*** Data extract Section Begins ***

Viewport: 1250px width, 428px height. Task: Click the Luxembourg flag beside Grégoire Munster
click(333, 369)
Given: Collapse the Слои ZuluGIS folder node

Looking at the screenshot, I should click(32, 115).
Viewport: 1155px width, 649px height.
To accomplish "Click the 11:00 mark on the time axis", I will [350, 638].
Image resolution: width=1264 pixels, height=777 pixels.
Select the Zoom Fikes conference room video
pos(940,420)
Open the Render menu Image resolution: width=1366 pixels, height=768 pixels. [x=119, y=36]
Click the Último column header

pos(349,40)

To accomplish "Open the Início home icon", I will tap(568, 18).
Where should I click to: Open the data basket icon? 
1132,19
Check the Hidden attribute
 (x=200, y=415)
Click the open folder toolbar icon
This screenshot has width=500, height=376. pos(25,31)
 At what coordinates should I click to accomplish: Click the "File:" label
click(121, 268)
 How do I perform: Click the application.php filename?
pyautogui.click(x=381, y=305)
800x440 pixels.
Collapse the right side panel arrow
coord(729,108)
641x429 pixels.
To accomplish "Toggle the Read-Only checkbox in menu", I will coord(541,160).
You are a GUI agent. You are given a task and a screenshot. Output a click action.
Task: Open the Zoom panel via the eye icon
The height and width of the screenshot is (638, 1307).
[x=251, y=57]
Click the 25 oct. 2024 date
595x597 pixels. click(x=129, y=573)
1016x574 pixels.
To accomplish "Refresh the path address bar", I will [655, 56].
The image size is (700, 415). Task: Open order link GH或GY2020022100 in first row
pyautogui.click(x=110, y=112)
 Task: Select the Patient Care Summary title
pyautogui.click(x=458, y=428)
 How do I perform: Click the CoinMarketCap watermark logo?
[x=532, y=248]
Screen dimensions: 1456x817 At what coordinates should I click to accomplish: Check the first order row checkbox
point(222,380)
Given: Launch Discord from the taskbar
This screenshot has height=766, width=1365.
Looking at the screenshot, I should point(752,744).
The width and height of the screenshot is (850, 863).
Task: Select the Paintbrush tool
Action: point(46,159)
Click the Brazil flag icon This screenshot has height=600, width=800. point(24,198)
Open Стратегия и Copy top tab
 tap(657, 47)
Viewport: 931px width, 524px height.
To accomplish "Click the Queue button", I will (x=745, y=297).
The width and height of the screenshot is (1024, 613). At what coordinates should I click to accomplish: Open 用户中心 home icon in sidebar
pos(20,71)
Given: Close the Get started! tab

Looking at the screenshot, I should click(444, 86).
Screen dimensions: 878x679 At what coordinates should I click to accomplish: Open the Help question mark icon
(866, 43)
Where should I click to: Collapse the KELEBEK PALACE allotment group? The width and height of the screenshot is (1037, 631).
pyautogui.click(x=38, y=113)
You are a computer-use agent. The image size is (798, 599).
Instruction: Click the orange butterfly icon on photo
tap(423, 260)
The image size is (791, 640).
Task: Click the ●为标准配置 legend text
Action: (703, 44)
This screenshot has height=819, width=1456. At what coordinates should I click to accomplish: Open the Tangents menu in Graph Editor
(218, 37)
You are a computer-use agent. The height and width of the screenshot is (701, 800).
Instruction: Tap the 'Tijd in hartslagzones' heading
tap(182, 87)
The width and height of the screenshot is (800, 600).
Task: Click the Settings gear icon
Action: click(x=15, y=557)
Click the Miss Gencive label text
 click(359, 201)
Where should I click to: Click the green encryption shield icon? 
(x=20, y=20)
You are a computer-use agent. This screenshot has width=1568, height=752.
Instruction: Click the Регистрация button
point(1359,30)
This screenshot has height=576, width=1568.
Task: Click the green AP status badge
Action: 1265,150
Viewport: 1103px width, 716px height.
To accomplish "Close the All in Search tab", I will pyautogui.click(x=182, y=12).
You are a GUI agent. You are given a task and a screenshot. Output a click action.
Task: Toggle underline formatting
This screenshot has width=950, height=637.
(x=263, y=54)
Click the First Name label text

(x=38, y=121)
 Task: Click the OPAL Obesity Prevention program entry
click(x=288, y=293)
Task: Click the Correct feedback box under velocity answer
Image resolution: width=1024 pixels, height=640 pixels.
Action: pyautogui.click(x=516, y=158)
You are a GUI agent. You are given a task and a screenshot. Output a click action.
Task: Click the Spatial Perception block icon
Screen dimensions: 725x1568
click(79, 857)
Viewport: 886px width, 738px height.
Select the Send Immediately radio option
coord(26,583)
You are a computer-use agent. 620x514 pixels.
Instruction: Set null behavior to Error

*** Data extract Section Ends ***

#### Assignment
Begin at the line above that has "You are a computer-use agent. The image" and stop after the line that has "Viewport: 1103px width, 716px height.", copying each line exactly and adding nothing else.

#### Solution
You are a computer-use agent. The image size is (798, 599).
Instruction: Click the orange butterfly icon on photo
tap(423, 260)
The image size is (791, 640).
Task: Click the ●为标准配置 legend text
Action: (703, 44)
This screenshot has height=819, width=1456. At what coordinates should I click to accomplish: Open the Tangents menu in Graph Editor
(218, 37)
You are a computer-use agent. The height and width of the screenshot is (701, 800).
Instruction: Tap the 'Tijd in hartslagzones' heading
tap(182, 87)
The width and height of the screenshot is (800, 600).
Task: Click the Settings gear icon
Action: click(x=15, y=557)
Click the Miss Gencive label text
 click(359, 201)
Where should I click to: Click the green encryption shield icon? 
(x=20, y=20)
You are a computer-use agent. This screenshot has width=1568, height=752.
Instruction: Click the Регистрация button
point(1359,30)
This screenshot has height=576, width=1568.
Task: Click the green AP status badge
Action: 1265,150
Viewport: 1103px width, 716px height.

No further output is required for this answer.